▶ _Задание_: Ответьте, пожалуйста, по статье ниже: от чего, согласно приведенной в ней цитате, Германия начала настоящую войну?

▶ _Статья_:
И далее: «Прежняя война не затрагивала земледельца, не трогала частной собственности, потому что она не делала конкуренции. Машина перепроизводит. Современная промышленность нуждается в постоянно возрастающем количестве потребителей. Раньше войны начинались от бедности, от недостатка. Настоящая война начата Германией от избытка, который, не находя себе выхода, задушил бы ее самое» (27). И еще: «Европейский материализм, создавший интенсивную машинную культуру и развивший молниеносную быстроту сообщений и обмена, дал возможность возникнуть величественным государственно-промышленным организациям, которые, естественно, начинают самостоятельное биологическое существование с пожирания друг друга» (28).

Самые формы войны изменились; если в прошлом главным субъектом войны был человек, то теперь на его место становится машина. «И нечеловеческая жестокость ее объясняется тем, что человек перестал быть мишенью - разрушительные силы направлены на машины, на промышленность, на органы государственного сообщения, обмена и производства». Традиции же в армии остались прежними, и согласно этим традициям, на поля сражений бросают большие массы солдат, что создает благоприятные возможности для их истребления.

Волошин провидит и будущие войны, где будут сражаться машины с машинами, и солдат будет практически не нужен. Человеческих потерь в сражениях почти не будет; «но это не сделает войну более гуманной. Наоборот: все истребительные силы ее будут направлены именно против мирного, промышленного населения, которое будет истребляться так же систематично и спокойно, и бесчеловечно…» (следует цензурный пропуск - Т. П.) (30).

▶ _Исходные записи_:

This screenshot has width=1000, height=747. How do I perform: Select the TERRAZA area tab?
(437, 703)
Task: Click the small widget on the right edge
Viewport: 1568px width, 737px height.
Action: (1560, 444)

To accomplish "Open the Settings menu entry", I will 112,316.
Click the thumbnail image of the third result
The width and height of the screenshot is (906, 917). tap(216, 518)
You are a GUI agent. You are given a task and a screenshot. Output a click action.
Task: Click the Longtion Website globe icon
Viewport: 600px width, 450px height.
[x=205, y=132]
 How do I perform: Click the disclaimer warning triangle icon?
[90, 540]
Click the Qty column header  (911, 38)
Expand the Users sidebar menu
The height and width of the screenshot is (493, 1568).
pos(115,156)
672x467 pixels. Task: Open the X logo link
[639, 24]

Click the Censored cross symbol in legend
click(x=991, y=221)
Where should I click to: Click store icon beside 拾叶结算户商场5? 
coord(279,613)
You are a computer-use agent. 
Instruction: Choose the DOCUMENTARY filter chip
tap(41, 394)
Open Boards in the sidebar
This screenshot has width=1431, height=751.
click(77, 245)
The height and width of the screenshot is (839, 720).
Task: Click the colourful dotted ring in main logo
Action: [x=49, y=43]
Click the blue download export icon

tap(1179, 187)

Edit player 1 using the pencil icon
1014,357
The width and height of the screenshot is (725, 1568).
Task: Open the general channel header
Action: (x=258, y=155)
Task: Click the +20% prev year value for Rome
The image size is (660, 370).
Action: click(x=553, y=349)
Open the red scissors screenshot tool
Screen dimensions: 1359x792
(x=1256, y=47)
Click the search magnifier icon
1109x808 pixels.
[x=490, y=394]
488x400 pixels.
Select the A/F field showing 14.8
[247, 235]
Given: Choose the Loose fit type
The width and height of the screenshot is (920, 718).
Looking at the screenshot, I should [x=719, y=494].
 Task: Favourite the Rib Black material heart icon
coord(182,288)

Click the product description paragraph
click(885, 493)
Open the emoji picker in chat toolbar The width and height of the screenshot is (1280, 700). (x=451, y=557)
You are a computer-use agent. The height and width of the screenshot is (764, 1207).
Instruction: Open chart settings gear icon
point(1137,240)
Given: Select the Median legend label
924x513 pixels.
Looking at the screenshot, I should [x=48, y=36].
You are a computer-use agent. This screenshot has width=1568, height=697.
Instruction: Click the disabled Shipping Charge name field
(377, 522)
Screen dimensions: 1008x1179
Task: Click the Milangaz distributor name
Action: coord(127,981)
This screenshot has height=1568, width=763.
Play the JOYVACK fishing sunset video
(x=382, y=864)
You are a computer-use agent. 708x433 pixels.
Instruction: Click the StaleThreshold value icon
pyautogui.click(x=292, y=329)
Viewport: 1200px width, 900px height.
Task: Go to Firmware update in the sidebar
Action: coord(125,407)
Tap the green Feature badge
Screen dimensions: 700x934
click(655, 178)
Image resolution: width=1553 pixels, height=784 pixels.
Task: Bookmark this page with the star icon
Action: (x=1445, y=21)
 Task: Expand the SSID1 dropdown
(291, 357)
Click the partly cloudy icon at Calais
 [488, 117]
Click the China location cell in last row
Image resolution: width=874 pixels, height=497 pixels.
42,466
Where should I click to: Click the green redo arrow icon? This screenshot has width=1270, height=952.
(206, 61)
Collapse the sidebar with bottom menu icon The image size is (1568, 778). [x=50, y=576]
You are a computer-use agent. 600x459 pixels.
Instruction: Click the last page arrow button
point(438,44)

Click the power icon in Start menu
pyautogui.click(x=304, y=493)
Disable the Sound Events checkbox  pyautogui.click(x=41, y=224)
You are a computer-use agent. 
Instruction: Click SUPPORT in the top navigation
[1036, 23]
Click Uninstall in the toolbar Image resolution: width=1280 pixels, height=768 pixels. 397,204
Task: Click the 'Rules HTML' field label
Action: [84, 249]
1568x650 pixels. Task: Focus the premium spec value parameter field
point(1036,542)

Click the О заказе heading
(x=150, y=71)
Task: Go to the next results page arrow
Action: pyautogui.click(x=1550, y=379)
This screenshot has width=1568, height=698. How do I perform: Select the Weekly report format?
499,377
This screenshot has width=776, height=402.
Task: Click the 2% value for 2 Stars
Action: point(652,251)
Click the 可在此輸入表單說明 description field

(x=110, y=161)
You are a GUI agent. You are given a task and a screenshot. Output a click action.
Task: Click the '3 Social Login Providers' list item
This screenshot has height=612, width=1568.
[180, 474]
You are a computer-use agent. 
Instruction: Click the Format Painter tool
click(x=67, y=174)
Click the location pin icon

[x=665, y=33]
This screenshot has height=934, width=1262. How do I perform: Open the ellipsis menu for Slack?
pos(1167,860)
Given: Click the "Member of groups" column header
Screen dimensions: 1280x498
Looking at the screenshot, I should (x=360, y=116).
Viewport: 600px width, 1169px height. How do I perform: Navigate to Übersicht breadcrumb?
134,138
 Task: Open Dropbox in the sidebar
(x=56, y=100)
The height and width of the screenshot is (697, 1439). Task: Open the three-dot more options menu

▶ _Ответ_: От избытка, который, не находя себе выхода, задушил бы ее самое.